• **Deine Aufgabe**
Schreib aus dem Text über Bernard Kouchner den Abschnitt wortgetreu ab, der mit "Frankreichs Außenminister Kouchner wollte, durfte" beginnt und mit "des Konservativen Sarkozy." endet.

• **Lesetext**
——

Frankreichs Außenminister Kouchner: Loyal bis zum bitteren Ende

Frankreichs Außenminister Kouchner wollte, durfte aber nicht zurücktreten. Nun droht ihm doch das Aus.

"Prächtigste Beute": der französische Außenminister Kouchner mit Präsident Sarkozy. Bild: dpa

Als seine "prächtigste Beute" hatte Nicolas Sarkozy seinen Außenminister Bernard Kouchner bezeichnet, weil es ihm nach seiner Wahl 2007 gelungen war, den damals laut Umfragen populärsten unter den französischen Sozialisten für seine Regierung abzuwerben. Der "French Doctor" und Gründer von Ärzte ohne Grenzen träumte davon, Außenminister zu werden. Die Linke hatte ihm diesen Wunsch nicht erfüllt, also akzeptierte er die Offerte des Konservativen Sarkozy.

Er hätte wissen müssen, dass in Frankreich die Diplomatie ein "exklusiver Bereich" des Staatschefs ist. Doch Kouchner meinte, mit seinen guten Absichten stärker zu sein als die Hierarchie. Er musste bald einsehen, dass er nur die zweite Geige spielen durfte. Schlimmer noch: dass "in Frankreich einer permanenter Widerspruch zwischen den Menschenrechten und der Politik eines Staates besteht".

Kouchners Frustration hatte im August ein Ausmaß erreicht, dass er Präsident Nicolas Sarkozy ein schriftliches Rücktrittsgesuch überreichte. In diesem jetzt vom Magazin Nouvel Observateur enthüllten Brief beklagte sich der französische Außenminister über die "Erniedrigungen", die er sich von den diplomatischen Beratern und Mitarbeitern des Präsidenten gefallen lassen müsse. Er brachte auch seine Sorge über ein bedenkliches "Abdriften der Sicherheitspolitik" (bezüglich der Immigrationspolitik und Roma-Abschiebungen) zum Ausdruck, die das "Ende der Öffnung nach links" bedeute.

Sarkozy lehnte seinen Rücktritt ab und wies ihn an, auf die nächste Regierungsumbildung zu warten, bei der sein Abgang ohnehin geplant sein soll. Als Trostpreis hat er ihm angeblich einen Posten als Ombudsmann für Bürgerrechte in Aussicht gestellt. Kouchner schrieb, er werde darüber nachdenken.

Jetzt schlägt die Stunde der für ihn ernüchternden Bilanz. "Er konnte oder wollte sich nicht durchsetzen", kommentierte der Schriftsteller Jean-Christophe Rufin. Er hatte als von Kouchner ernannter französischer Botschafter in Senegal die Bevormundung durch die diplomatischen Berater des Staatschefs in Paris selber erlebt und hatte es vorgezogen zurückzutreten.

Kouchner scheint den offenen Bruch mit Sarkozy zu fürchten. Nachdem sein Rücktrittsschreiben publik geworden war, versicherte Kouchner in einem Kommuniqué, sein Verhältnis zu Sarkozy sei weiter von "Loyalität und Aufrichtigkeit" geprägt. Dieser letzte Akt der Unterwerfung macht seine Bilanz noch peinlicher.

——

• **Vorliegende Daten**
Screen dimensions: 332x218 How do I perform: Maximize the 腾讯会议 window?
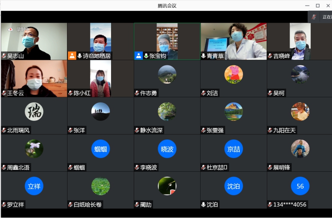tap(318, 6)
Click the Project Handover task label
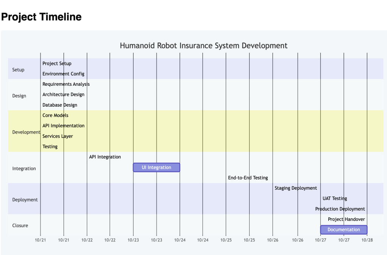The height and width of the screenshot is (255, 387). pos(347,219)
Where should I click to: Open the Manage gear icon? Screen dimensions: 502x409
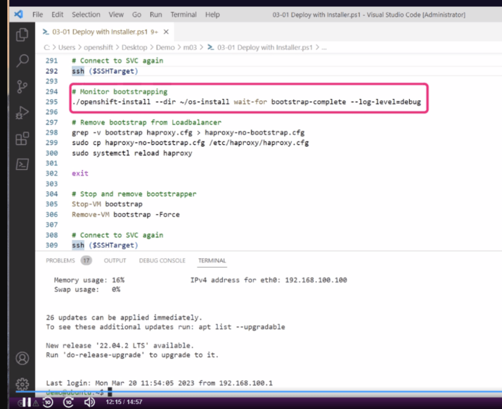click(x=22, y=383)
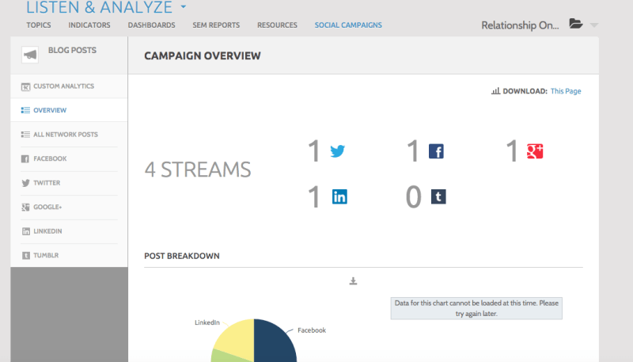Click the megaphone Blog Posts icon
The image size is (633, 362).
coord(29,55)
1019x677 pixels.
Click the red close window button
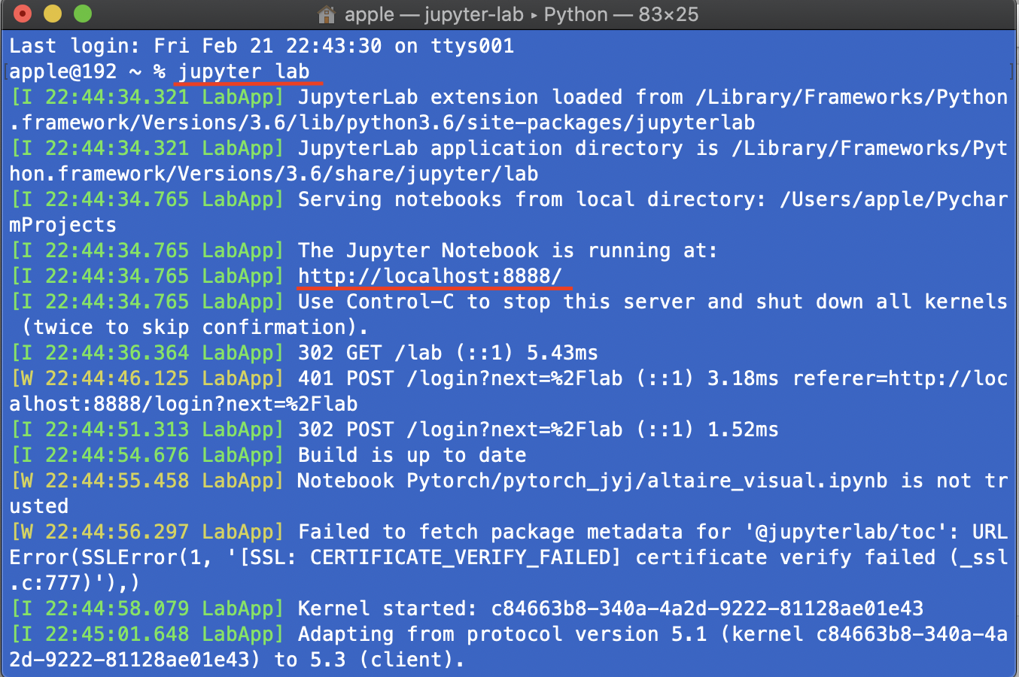pyautogui.click(x=23, y=14)
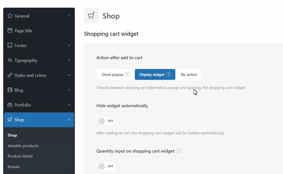Select the No action option
The height and width of the screenshot is (174, 283).
pos(189,75)

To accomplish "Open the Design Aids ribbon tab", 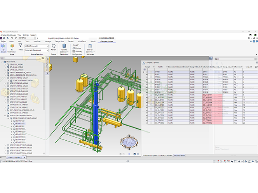I will click(x=60, y=41).
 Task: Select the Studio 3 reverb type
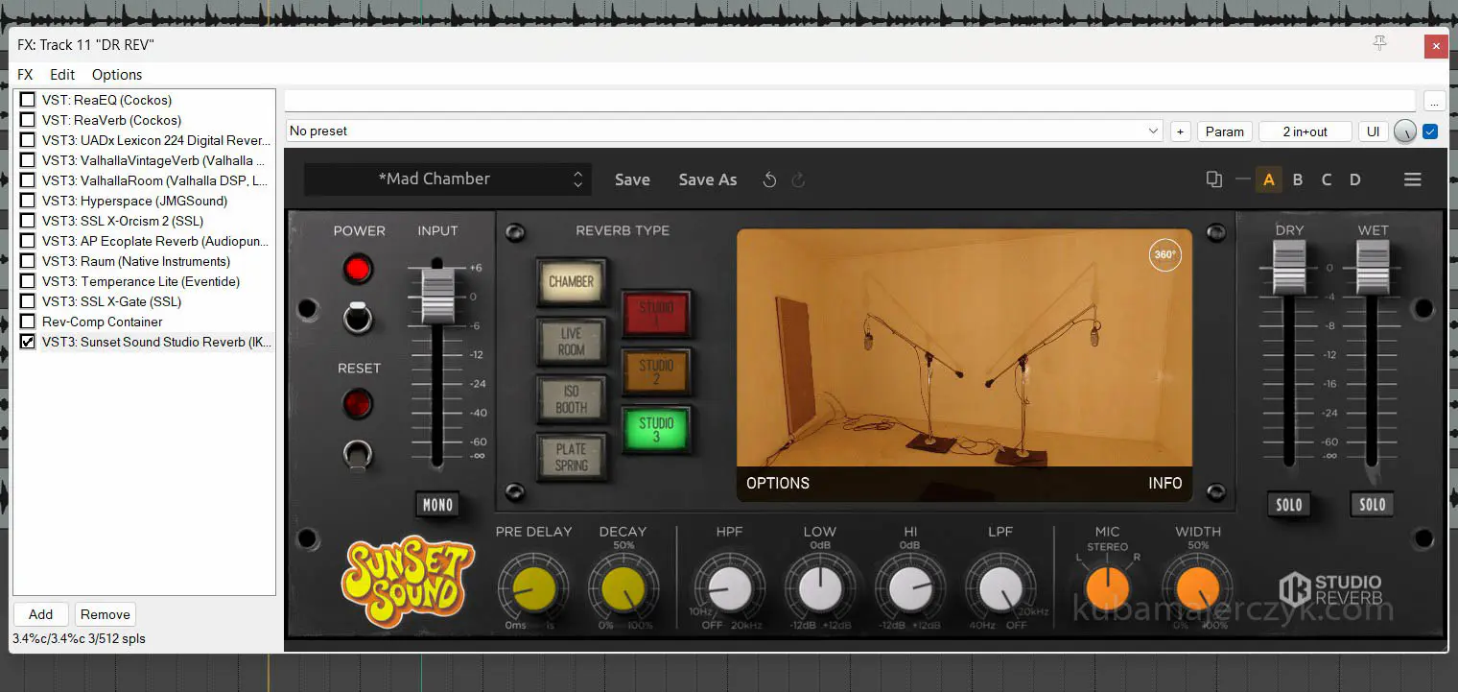pos(656,429)
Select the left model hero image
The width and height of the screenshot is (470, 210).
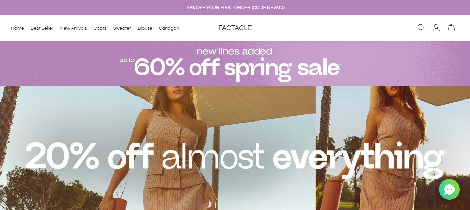tap(158, 148)
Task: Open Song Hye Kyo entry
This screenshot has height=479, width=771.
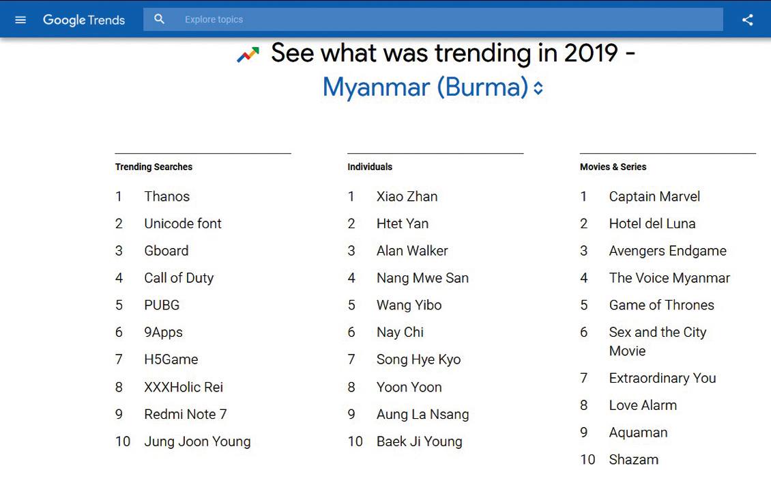Action: click(418, 360)
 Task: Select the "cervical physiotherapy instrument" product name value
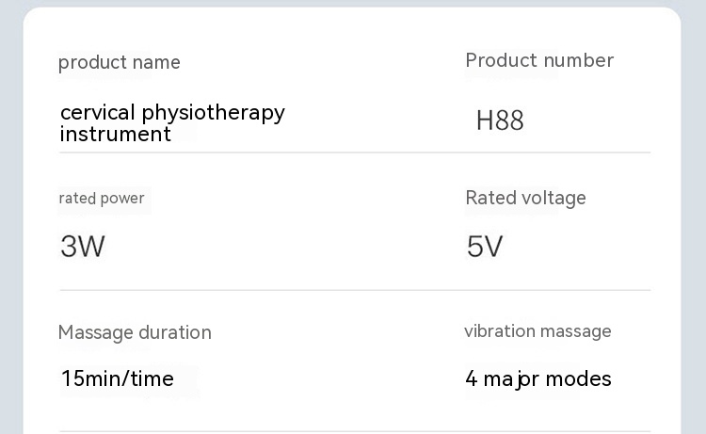click(171, 123)
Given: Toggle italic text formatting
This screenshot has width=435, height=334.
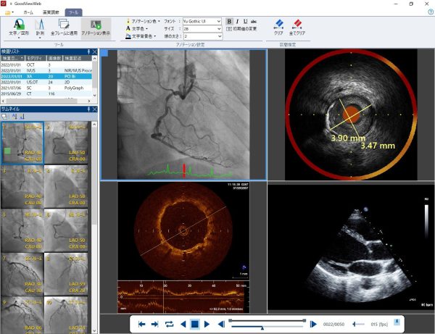Looking at the screenshot, I should point(237,21).
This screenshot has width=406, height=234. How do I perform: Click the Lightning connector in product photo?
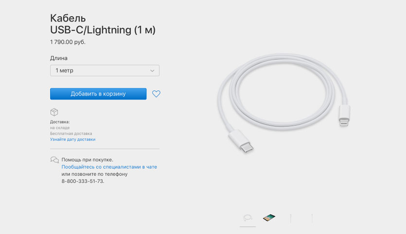click(x=344, y=116)
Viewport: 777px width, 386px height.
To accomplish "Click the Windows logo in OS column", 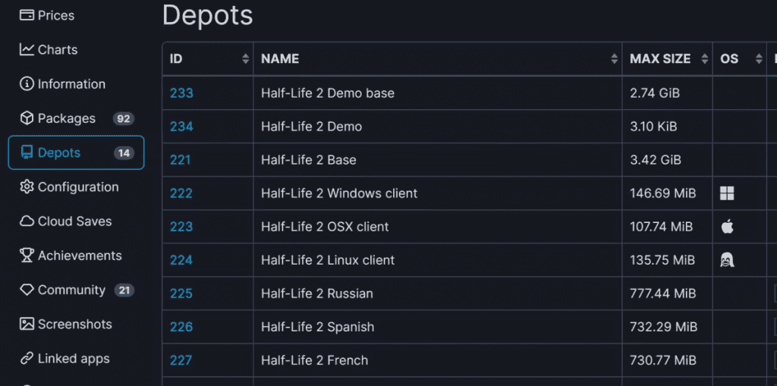I will 727,193.
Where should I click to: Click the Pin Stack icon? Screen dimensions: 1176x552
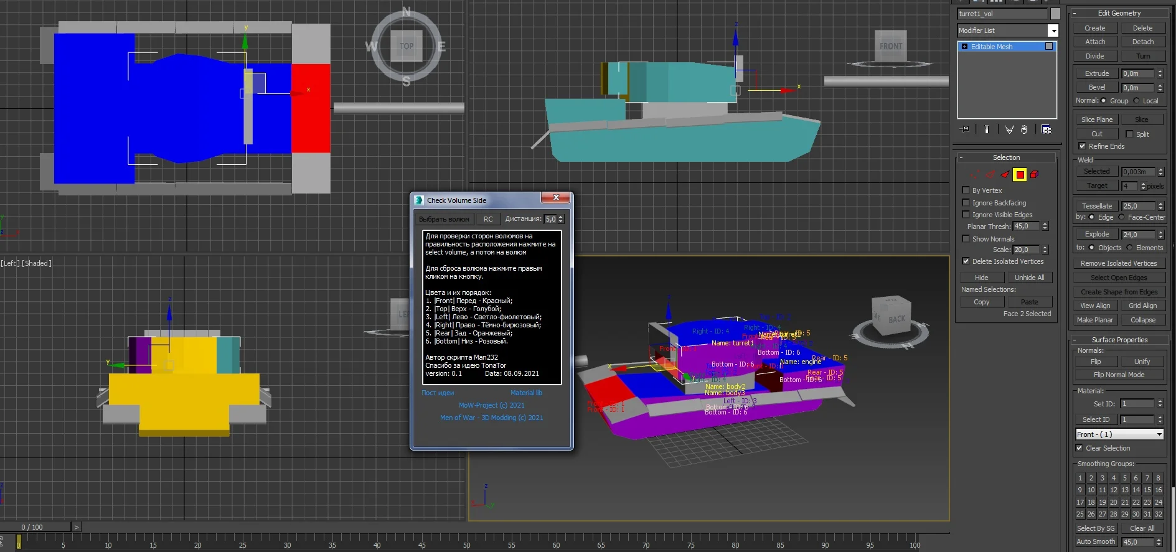966,129

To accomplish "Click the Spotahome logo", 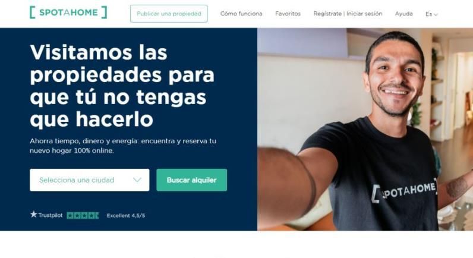I will (x=68, y=12).
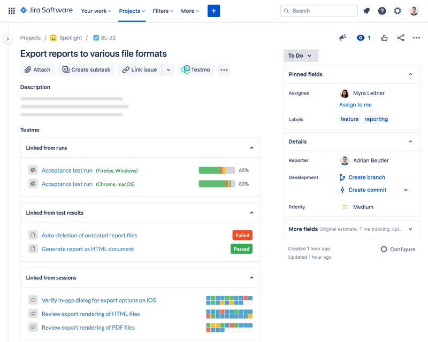Click the notifications bell icon
Screen dimensions: 428x342
(366, 11)
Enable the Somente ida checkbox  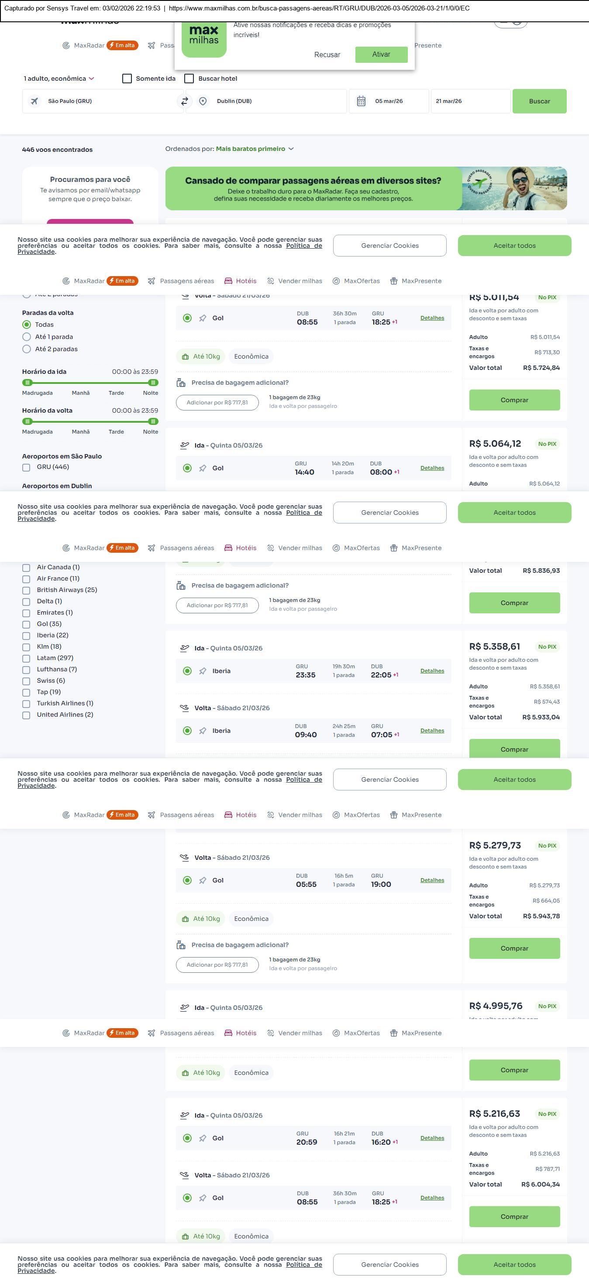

——

• **Antwort**
Frankreichs Außenminister Kouchner wollte, durfte aber nicht zurücktreten. Nun droht ihm doch das Aus.

"Prächtigste Beute": der französische Außenminister Kouchner mit Präsident Sarkozy. Bild: dpa

Als seine "prächtigste Beute" hatte Nicolas Sarkozy seinen Außenminister Bernard Kouchner bezeichnet, weil es ihm nach seiner Wahl 2007 gelungen war, den damals laut Umfragen populärsten unter den französischen Sozialisten für seine Regierung abzuwerben. Der "French Doctor" und Gründer von Ärzte ohne Grenzen träumte davon, Außenminister zu werden. Die Linke hatte ihm diesen Wunsch nicht erfüllt, also akzeptierte er die Offerte des Konservativen Sarkozy.